Photo via Cronica

A former government official during the Kirchner administration, Jorge Delhon, committed suicide yesterday after being identified as a recipient of bribes by former CEO of Argentine broadcasting company Torneos, Alejandro Burzaco, in the context of the case known as FIFAgate.

In case you don’t remember, here’s a small recap of the case: in 2015, seven FIFA high ranking officials were arrested by FBI authorities in different luxury hotels located in Zurich, Switzerland, in the context of a FIFA summit. The bureau started to build the case against them after getting former official of the United States’ football federation Chuck Blazer – who was also a FIFA official – to strike a plea deal with them.

Blazer had been suspended from FIFA for taking bribes as a CONCACAF official. At the same time, he was being investigated by American authorities for allegedly taking bribes in exchange for granting TV rights to the most important football competitions taking place in American soil. Overwhelmed by the evidence, Blazer struck a plea deal with the FBI and provided the necessary evidence to take down several high ranking officials.

14 people were indicted overall. Asides from the seven mentioned officials, there were five business leaders. Three of them were Argentine: Alejandro Burzaco and Hugo and Mariano Jinkis. It was revealed that  Burzaco had paid roughly US $370 million in bribes to get the broadcasting rights of the Copa Libertadores — the South American equivalent of Europe’s Champions League — for 14 years.

Burzaco initially went on the run, but ended up turning himself in to the authorities and struck a plea deal of his own with American prosecutors. Yesterday, he officially testified for the first time and, among other things, confirmed that he had paid US$ 4 million in bribes to two officials from the Kirchner administration: Jorge Delhon and Pablo Paladino.

A few hours after Burzaco made the allegations, Delhon, a 52-year-old lawyer, threw himself under a train in the district of Lanús, where he lived. The event was confirmed by the train driver, who said he saw how Delhon run to the formation.

A note that read "I love you, I can't believe," was found among Delhon's belongings. Photo via Clarin
A note that read “I love you, I can’t believe,” was found among Delhon’s belongings. Photo via Clarin

The other accused, Paladino, addressed the media this morning. Paladino was the coordinator of state-run program “Fútbol Para Todos,” which broadcast first and second division Argentine football matches between 2009 and mid 2017. He rejected the accusations made by Burzaco and talked about Delhon’s decision to commit suicide. “I told him to come over, because it was our fight. He told me he was coming and I waited for him. I told him I was the person responsible and for that reason I was going to be the one to talk to press,” he said in a radio interview.

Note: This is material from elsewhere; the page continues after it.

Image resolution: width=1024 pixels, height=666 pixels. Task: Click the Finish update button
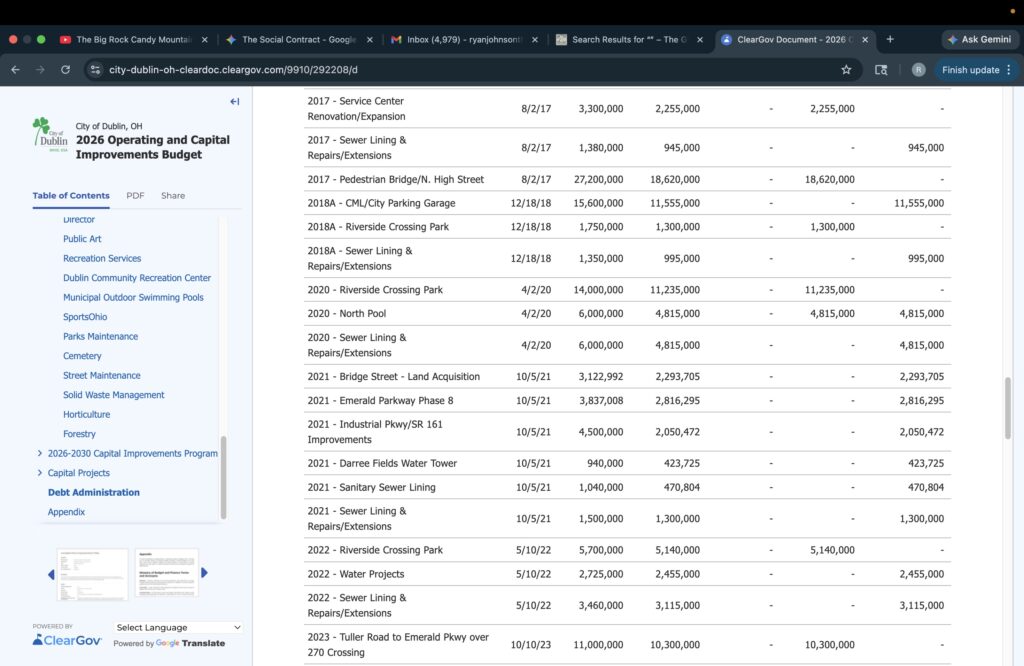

“Jorge Delhon was an honorable man. He took the subway or the train to go to work, and a shameless man like Burzaco made us lose him,” he added, arguing Burzaco deliberately lied about them taking bribes in an attempt to improve his legal situation.

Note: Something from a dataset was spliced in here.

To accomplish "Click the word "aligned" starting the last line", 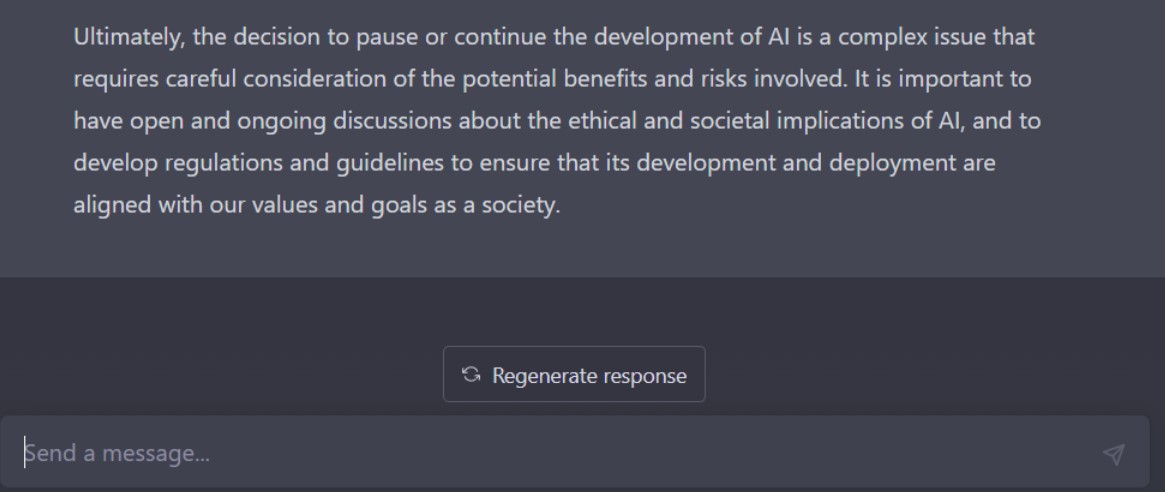I will tap(111, 205).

In another passage of the interview, Paladino denied having taken bribes and pointed his finger at the former President, Cristina Fernández de Kirchner, her son Máximo and the Legal and Technical Secretary during the last period of her second administration, Carlos Zannini. “They were the ones who sat down with [late AFA President Julio] Grondona to talk. We never discussed operational matters,” he said.

However, former Cabinet Chief Aníbal Fernández, whose ministry coordinated the Fútbol Para Todos program, came out to say that he didn’t believe the former President or her son could have been involved. He didn’t say the same about Zannini. “Those things were always discussed with him,” Fernández said in a radio interview.